How To Use Bitcoin Paper Wallet For Android
Bitcoin Paper Wallet is an outstanding, open source, tool that can help you create offline Bitcoin paper wallets. While it doesn’t create the pretty ones you see from sites like BitAddress.org, it does create all the necessary information you need to securely store your Bitcoin. I have already posted a full Review of Bitcoin Paper Wallet. Now I’d like to take some time to show you how to create, secure, store, recall and sweep paper wallets created by this app.
First, you’ll need to download Bitcoin Paper Wallet, if you have not already done so. Some other software you may want to consider are Docs To Go, an office suite that doesn’t run on the cloud, and a password wallet like Enpass.
Once you’ve downloaded Bitcoin Paper Wallet start it up. It will automatically generate a Bitcoin paper wallet for you. As I said in my Tutorial How To Create A Bitcoin Paper Wallet it doesn’t matter how you create them. A Bitcoin paper wallet only has to have two parts: a Bitcoin address and a private key. You can write these down, copy and paste them into a spreadsheet, or print them out. Just be sure to keep your private keys hidden and secure.
I highly recommend that you use the password wallet I mentioned above to generate random passwords with which to encrypt your private keys. You can generate a password, or several, if you’re like me. Just put that password into the Password box of the app and click Encrypt Private Key. Once the encryption process is done you will have a BIP 38, password protected private key.
Then create a spreadsheet on which to write all your wallets. On each line record the Bitcoin address and the BIP 38 encrypted private key. If you use several passwords, like I do, record a password identifier, not the password itself. This will allow you know which one you used in order to look it up in your password wallet, but not allow someone who stole your spreadsheet to know it. You could also record how much Bitcoin you’ve placed in the wallet, but that could be a security flaw if someone were to steal your spreadsheet. Either way is up to you.

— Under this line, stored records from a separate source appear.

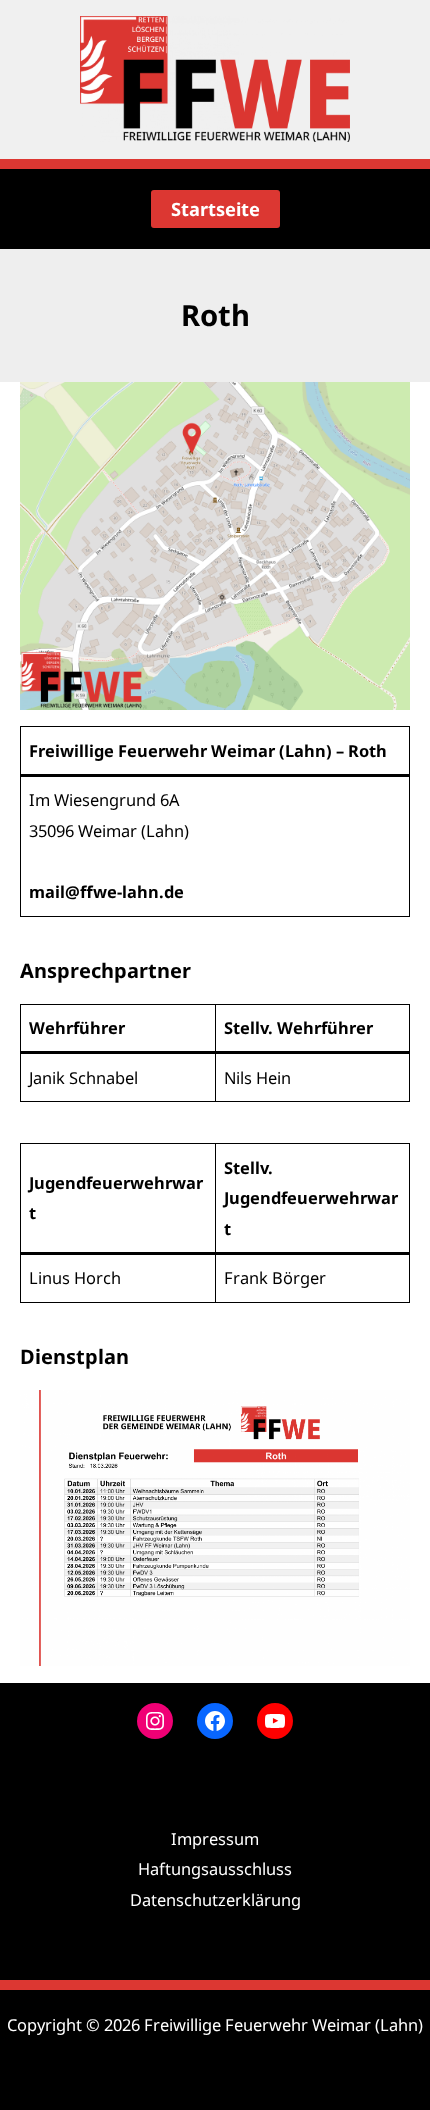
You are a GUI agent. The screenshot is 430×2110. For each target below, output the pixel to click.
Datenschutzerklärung (215, 1899)
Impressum (215, 1838)
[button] (215, 209)
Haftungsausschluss (215, 1868)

If you want to get the Bitcoin back out of a paper wallet you can open the spreadsheet, copy the BIP 38 encrypted private key, paste it into the Private Key section of Bitcoin Paper Wallet. You’ll notice the address section says Not decrypted yet. All you have to do is put the password you used in the Password box and click Decrypt Private Key. Once decrypted you will have the WIF version of your private key. You can then sweep it, just as I explained in the Tutorial How To Use A Paper Wallet.
Alternatively, if you’re using a wallet software that supports it, like Copay, you could just copy the BIP 38 encrypted Private Key into the Sweep Paper Wallet feature. It will know that the Private Key is encrypted and will have you provide the password. Once you do so it will decrypt it and scan the Bitcoin address for funds. If any are found you can click Sweep Wallet and all the funds will be transferred to your Copay wallet.

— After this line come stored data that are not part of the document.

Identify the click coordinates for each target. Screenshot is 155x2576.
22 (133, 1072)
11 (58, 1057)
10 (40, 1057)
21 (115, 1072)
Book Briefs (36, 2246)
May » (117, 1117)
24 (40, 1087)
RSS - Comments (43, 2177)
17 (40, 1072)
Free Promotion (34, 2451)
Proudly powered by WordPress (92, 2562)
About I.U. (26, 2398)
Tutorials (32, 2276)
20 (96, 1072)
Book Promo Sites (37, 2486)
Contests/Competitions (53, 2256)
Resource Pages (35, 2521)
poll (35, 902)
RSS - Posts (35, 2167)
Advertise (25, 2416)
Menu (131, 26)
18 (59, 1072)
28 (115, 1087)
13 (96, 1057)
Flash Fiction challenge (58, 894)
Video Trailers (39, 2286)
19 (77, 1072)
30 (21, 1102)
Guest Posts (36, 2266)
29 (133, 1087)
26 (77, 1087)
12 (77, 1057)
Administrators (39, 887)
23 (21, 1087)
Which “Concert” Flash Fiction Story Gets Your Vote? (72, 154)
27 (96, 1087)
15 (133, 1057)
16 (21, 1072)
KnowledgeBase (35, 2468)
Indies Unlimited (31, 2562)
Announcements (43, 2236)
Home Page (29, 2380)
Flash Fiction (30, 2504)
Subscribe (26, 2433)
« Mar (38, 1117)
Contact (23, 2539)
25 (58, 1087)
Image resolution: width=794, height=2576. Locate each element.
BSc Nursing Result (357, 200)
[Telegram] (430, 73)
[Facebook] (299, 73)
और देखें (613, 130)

You can also speed up this process if you’re using my DIY Bitcoin Hardware Wallet because you’ll have two phones and can scan barcodes with cameras. Again, keeping the DIY Bitcoin Hardware Wallet air gapped keeps it more secure.
Again, I can’t give this software any higher marks. I’ve listed two flaws I see in my Review of Bitcoin Paper Wallet, but they certainly don’t detract from the functionality, security, ease of use, and pure usefulness of this app. I highly recommend Bitcoin Paper Wallet.